**Source extract:**
November 5, 2016 3 Comments Filed Under: Food, Recipes, Uncategorized

parched peas with balsamic vinegar
Parched peas are a traditional Guy Fawkes snack up in the north of England. They sell them in polystyrene cups from vans or in Preston, from brown paper bags. Rather like chips, they are doused with salt and malt vinegar.
You can use dried peas or tinned. This pea is a dark maple or Carlin pea (British pea growers Hodmedods sell it) and they have a nutty, firm but fudgy flavour. Carlin stems from an ancient regional word for old woman or, for Halloween purposes, witch.
If using dried, soak for 24 hours, then boil in salted water for an hour. If you like them ‘al dente’ as they do in Lancashire, that should be enough. Other areas in the North prefer them softer. They are referred to as ‘parched’ because there is no stewing liquid, being quite dry apart from the vinegar. Once they are cooked or if you are using tinned, follow the steps in the recipe below. I’ve added a luxury touch, balsamic vinegar, to dress them.

**Tasks to complete:**
1. Answer these questions from the text on parched peas:
(a) In what part of England are parched peas a traditional Guy Fawkes snack?
(b) What kind of pea does the recipe use?
(c) How long should dried peas soak?
2. Translate this sentence from the text on parched peas into Spanish: "Other areas in the North prefer them softer."
3. In the text on parched peas, rewrite everything from "November 5, 2016" down to "and malt vinegar.", renaming "malt vinegar" as "cider vinegar".
The records have no connection to the text on parched peas.

**Dataset content:**
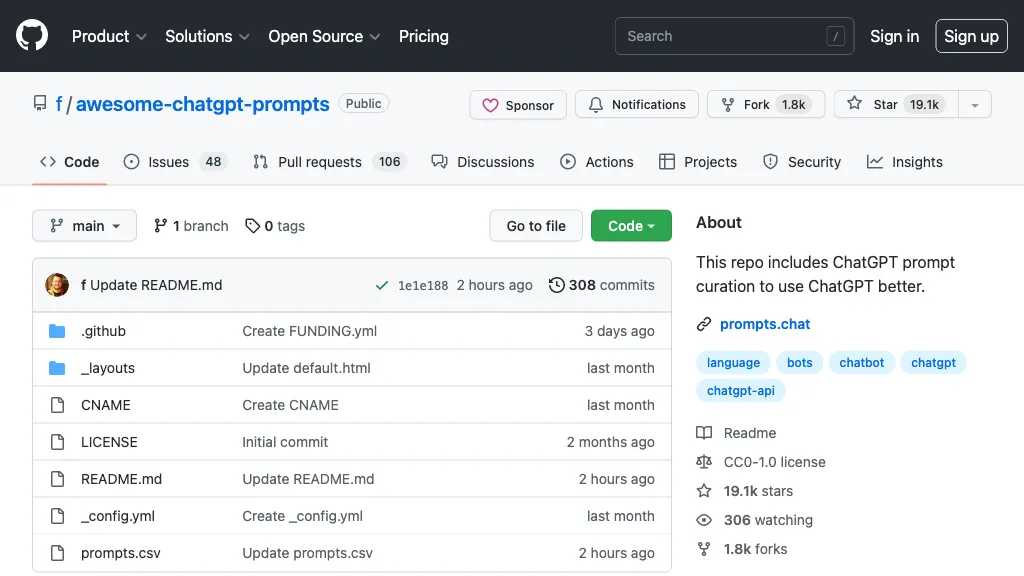The width and height of the screenshot is (1024, 576).
Task: Click the clock icon beside 308 commits
Action: point(557,284)

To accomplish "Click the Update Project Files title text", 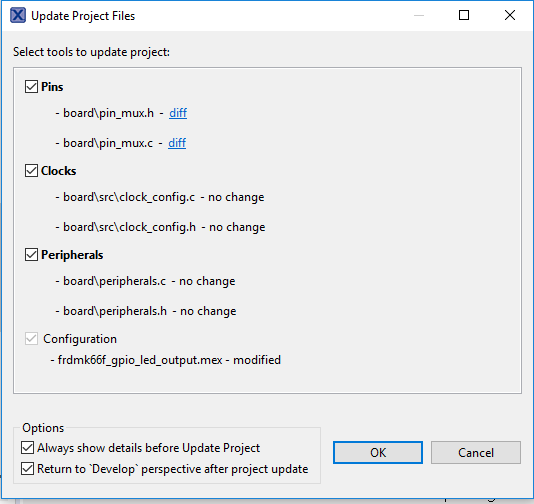I will click(83, 16).
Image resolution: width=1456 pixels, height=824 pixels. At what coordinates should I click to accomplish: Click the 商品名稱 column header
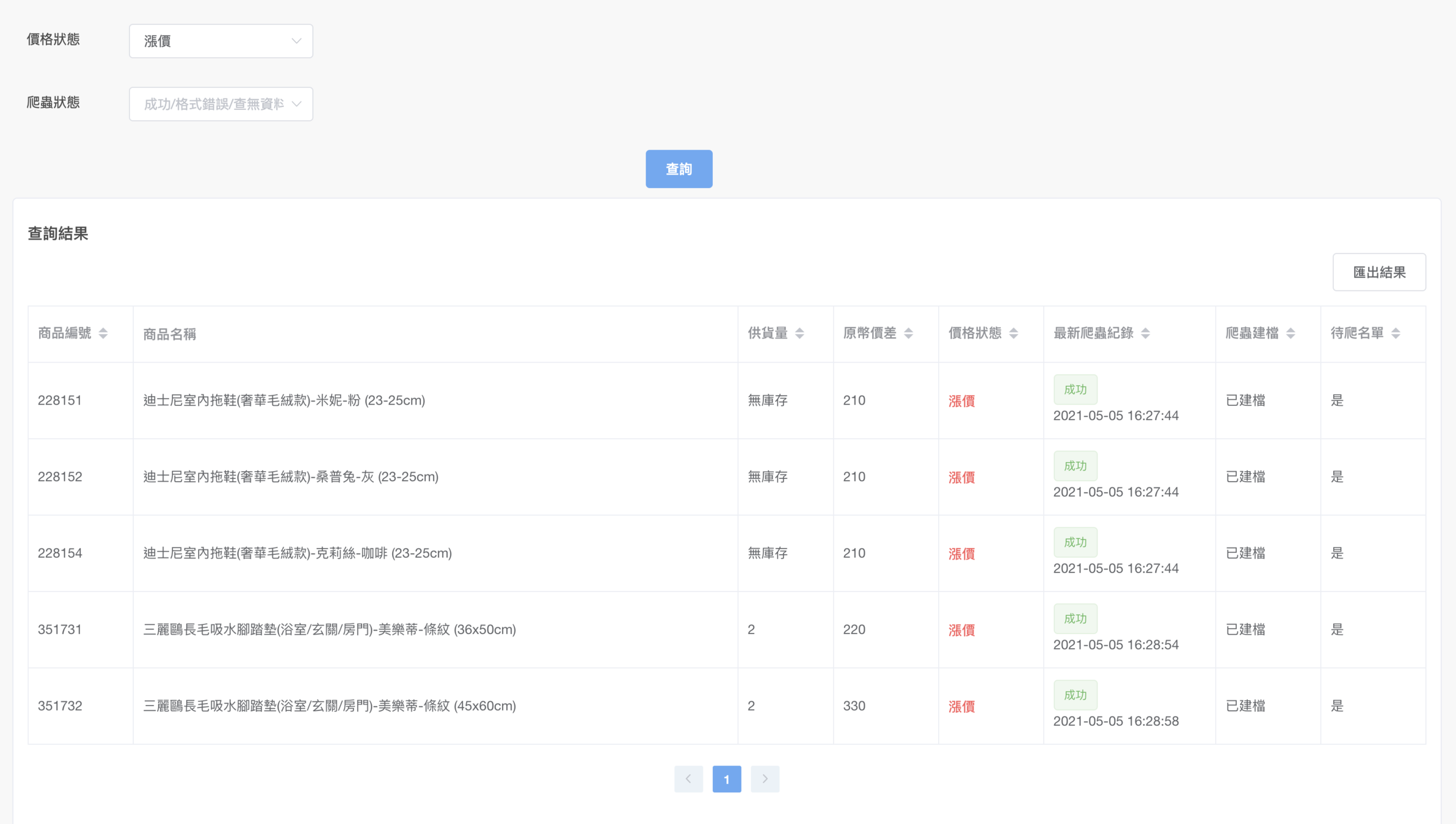[170, 334]
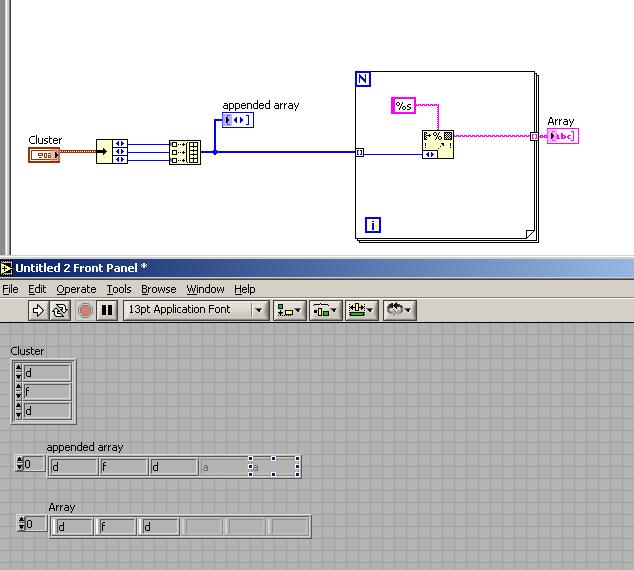The height and width of the screenshot is (570, 634).
Task: Open the 13pt Application Font dropdown
Action: click(x=196, y=310)
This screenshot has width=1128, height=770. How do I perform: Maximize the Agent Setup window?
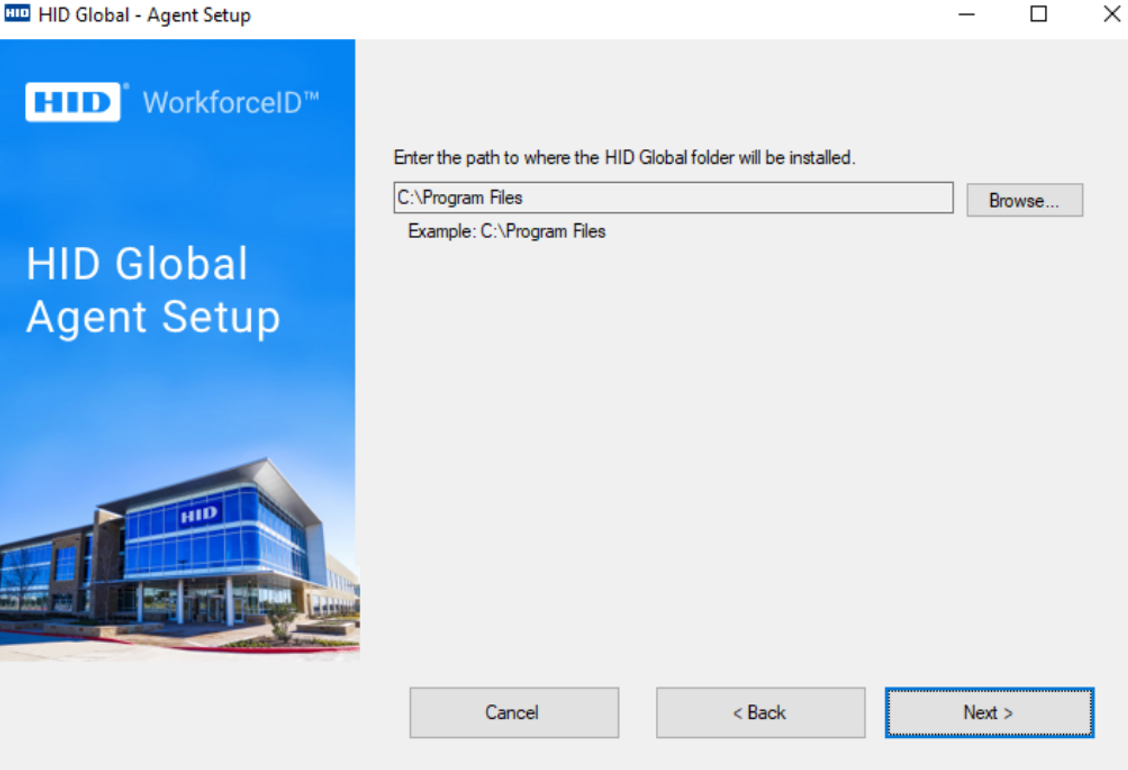1039,15
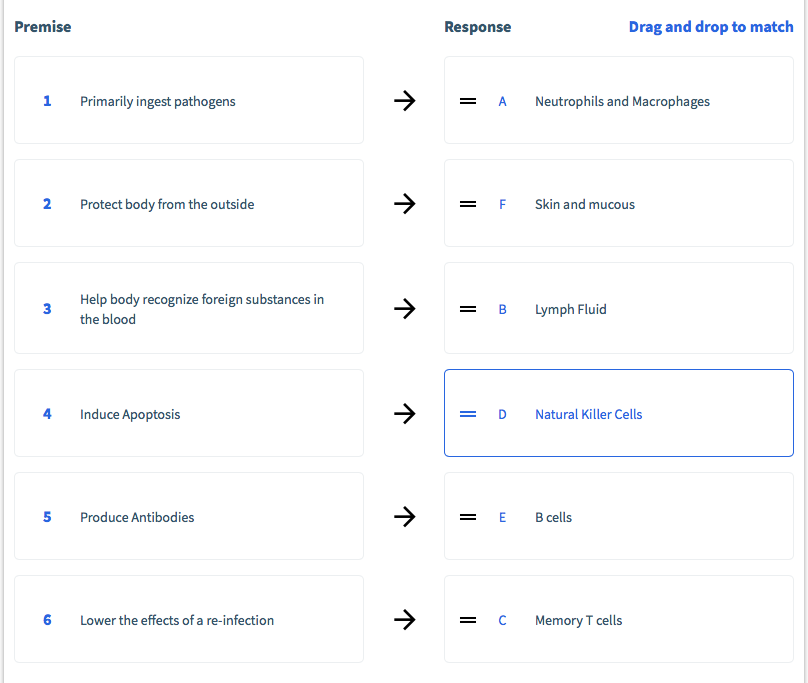Click the Premise column header
Viewport: 808px width, 683px height.
[x=42, y=26]
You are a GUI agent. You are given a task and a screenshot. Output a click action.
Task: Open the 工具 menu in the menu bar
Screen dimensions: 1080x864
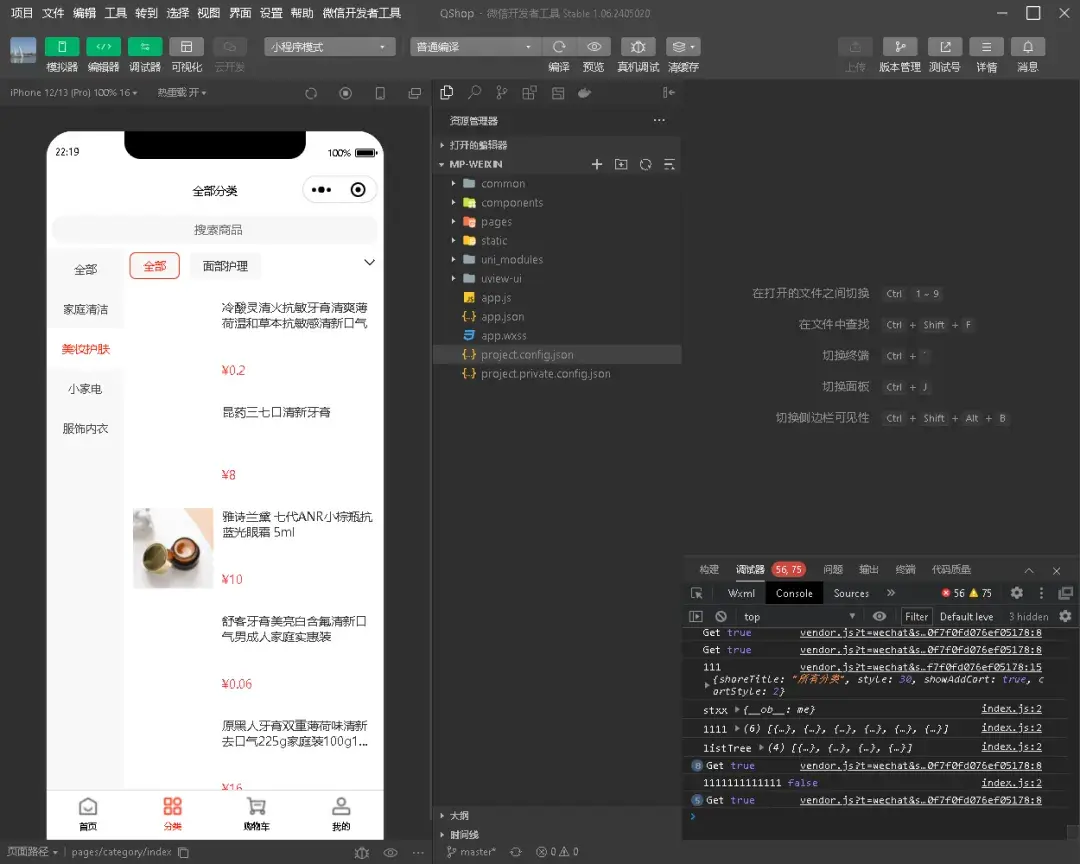(x=115, y=13)
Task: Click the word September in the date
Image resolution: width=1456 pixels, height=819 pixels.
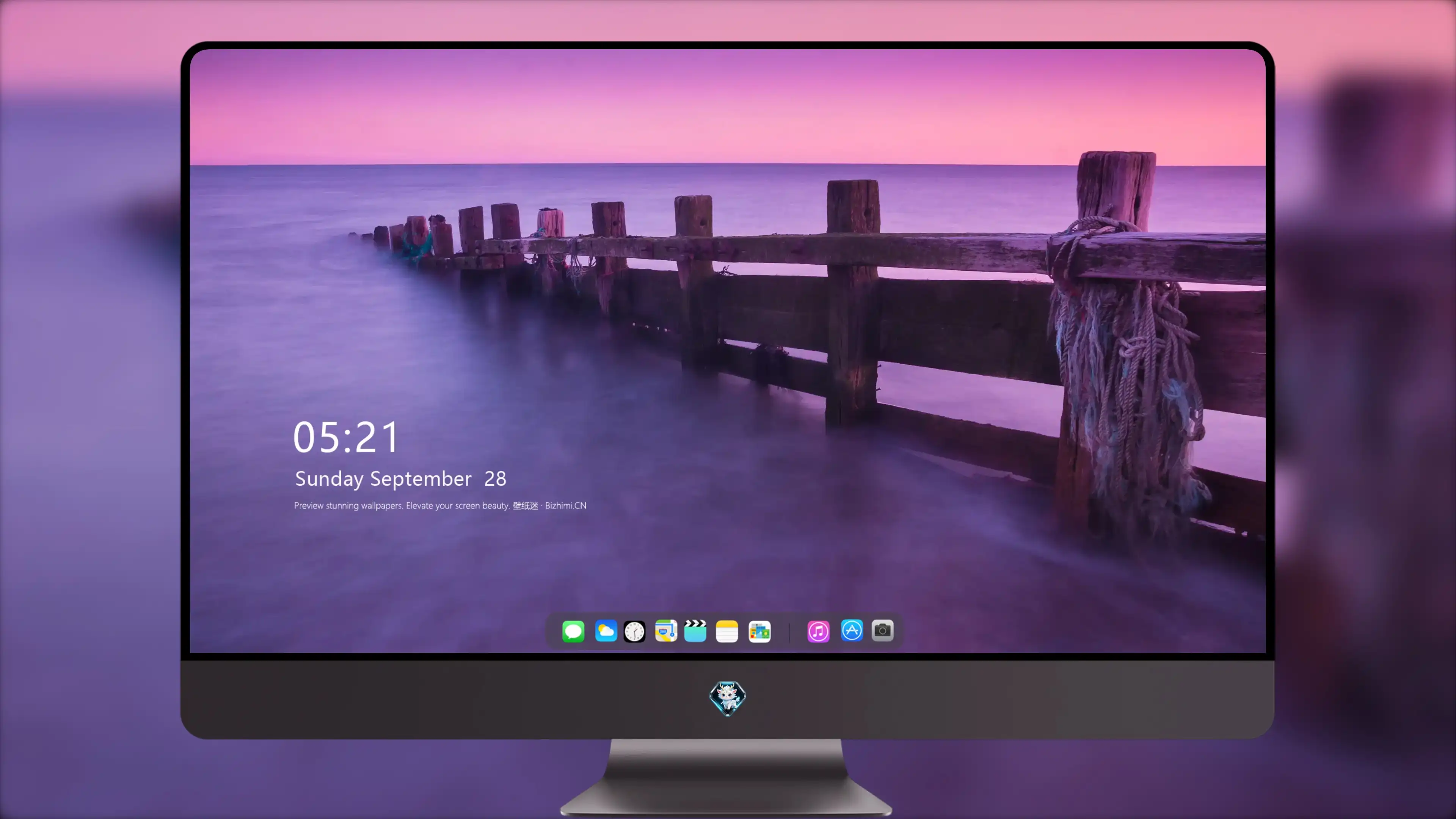Action: click(x=420, y=479)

**Exercise results:**
1.
(a) The north of England.
(b) A dark maple or Carlin pea.
(c) 24 hours.

2. Otras zonas del norte los prefieren más blandos.

3.
November 5, 2016 3 Comments Filed Under: Food, Recipes, Uncategorized

parched peas with balsamic vinegar
Parched peas are a traditional Guy Fawkes snack up in the north of England. They sell them in polystyrene cups from vans or in Preston, from brown paper bags. Rather like chips, they are doused with salt and cider vinegar.